I’m sure that there is a great deal of distinguished leadership in Ike Skelton’s record of political accomplishments, but that doesn’t excuse the crassness of his latest comments about gays serving honorably and open in the U.S. military. They are there now Congressman — and you are asking them, indeed compelling them to lie.
While Skelton has shown great respect to the military services as in the photo above, paying tribute to those who fell at Iwo Jima, I would only add that a quick read of Gore Vidal’s Palimpsest: A Memoir will give Skelton a glimpse into the personal, searing pain of loss of a gay soldier dying there, one of probably many — in this case, Vidal’s first love.

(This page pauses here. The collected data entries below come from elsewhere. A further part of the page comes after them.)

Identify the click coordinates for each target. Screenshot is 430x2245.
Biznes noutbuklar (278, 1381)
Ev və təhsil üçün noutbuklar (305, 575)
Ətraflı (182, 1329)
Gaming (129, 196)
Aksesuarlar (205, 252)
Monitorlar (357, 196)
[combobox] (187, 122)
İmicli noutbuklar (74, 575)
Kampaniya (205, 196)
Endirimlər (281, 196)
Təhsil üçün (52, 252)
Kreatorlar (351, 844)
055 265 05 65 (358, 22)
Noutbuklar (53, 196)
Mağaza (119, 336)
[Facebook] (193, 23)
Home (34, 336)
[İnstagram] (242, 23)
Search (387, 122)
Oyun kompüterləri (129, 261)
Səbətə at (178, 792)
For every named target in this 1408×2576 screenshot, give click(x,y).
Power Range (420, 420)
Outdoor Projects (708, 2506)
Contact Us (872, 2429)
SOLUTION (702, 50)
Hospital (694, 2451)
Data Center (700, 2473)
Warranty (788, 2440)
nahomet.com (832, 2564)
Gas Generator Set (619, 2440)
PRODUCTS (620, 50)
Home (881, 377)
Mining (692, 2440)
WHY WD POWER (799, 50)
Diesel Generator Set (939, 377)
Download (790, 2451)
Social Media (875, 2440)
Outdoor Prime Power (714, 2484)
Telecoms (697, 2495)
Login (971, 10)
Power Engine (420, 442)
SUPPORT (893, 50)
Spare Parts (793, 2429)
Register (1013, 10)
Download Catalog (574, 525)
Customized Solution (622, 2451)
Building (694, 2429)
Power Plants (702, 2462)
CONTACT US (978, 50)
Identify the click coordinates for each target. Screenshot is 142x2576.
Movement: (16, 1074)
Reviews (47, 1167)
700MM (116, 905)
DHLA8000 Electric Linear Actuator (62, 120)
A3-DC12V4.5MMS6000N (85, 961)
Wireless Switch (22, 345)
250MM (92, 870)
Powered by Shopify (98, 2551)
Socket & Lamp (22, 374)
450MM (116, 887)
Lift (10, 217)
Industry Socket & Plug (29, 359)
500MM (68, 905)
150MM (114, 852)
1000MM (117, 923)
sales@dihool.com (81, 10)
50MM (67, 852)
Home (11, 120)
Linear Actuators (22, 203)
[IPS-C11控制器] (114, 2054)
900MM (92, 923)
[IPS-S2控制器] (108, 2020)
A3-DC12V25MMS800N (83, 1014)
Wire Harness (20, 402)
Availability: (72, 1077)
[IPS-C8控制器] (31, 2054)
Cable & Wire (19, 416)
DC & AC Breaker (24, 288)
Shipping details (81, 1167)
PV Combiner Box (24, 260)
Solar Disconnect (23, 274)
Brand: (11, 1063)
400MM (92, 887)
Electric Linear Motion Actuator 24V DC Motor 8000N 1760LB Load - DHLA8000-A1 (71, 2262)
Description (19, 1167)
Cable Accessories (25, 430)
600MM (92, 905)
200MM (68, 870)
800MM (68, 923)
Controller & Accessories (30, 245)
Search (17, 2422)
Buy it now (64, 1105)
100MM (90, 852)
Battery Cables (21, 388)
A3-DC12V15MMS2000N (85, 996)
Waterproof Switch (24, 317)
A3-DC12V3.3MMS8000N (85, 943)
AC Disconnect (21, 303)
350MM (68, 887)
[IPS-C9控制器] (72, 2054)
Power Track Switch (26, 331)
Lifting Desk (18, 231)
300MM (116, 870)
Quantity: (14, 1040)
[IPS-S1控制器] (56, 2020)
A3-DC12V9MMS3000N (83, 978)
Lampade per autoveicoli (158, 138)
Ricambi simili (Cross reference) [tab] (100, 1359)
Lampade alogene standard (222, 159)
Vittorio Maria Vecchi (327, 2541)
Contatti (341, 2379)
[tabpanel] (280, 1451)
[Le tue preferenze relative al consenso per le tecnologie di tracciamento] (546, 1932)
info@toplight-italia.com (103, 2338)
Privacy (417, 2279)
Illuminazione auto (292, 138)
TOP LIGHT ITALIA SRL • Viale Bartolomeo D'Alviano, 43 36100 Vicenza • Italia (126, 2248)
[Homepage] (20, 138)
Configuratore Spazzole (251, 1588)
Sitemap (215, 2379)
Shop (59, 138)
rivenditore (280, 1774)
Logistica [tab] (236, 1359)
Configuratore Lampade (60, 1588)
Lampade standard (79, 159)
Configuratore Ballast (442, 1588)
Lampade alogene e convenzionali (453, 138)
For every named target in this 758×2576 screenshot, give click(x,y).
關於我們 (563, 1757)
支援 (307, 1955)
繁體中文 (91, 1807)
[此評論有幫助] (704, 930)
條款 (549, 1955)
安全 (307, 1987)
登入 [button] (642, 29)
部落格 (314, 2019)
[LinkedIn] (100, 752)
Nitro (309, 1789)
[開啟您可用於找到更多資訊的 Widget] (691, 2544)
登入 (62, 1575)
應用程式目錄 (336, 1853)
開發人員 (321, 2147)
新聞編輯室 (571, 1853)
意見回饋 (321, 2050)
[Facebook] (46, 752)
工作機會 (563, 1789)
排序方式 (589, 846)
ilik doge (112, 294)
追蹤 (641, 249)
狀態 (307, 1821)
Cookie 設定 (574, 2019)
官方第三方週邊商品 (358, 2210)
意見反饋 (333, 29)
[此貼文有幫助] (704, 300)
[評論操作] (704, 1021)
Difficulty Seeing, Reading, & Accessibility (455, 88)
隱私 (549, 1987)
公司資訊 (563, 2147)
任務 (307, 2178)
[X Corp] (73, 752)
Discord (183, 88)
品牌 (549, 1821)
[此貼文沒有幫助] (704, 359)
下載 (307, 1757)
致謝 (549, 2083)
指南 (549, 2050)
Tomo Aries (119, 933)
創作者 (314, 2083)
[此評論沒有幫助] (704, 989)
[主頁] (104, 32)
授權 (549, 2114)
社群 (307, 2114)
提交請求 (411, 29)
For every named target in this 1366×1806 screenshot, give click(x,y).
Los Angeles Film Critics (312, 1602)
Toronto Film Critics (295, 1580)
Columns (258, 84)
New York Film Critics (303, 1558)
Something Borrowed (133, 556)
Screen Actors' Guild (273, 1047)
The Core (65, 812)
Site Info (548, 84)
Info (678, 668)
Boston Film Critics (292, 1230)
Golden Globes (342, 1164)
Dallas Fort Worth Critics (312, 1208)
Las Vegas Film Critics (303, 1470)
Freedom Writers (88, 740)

As reported by The Cable‘s Josh Rogin, Skelton said about opposing the repeal of Don’t Ask Don’t Tell:
“What do mommas and daddies say to a seven-year-old child about this issue? I don’t know,” Skelton said. “I think it would be a family issue that would concern me the most … What they might see in their discussions among the kids.”
Read Rogin’s entire piece, but Skelton seems to be leaving the door ajar in case Obama wants to possibly trade F-35 figher engine development for Sklelton giving Don’t Ask Don’t Tell a pass.
That’s something that the kids — and their parents — ought to be a lot more disgusted by.
One would hope that politicians representing the American South might find it possible — eventually — to get ahead on some civil rights issue. Given the unacceptable, behavior this week of Representative Bob Etheridge, another Democratic Party opponent of Don’t Ask Don’t Repeal, in which Etheridge accosts a student on the street, I don’t have much hope of that.
Democrats need to realize that they have lurking in their own party disturbing tendencies that need to be rebuffed and checked — not respected.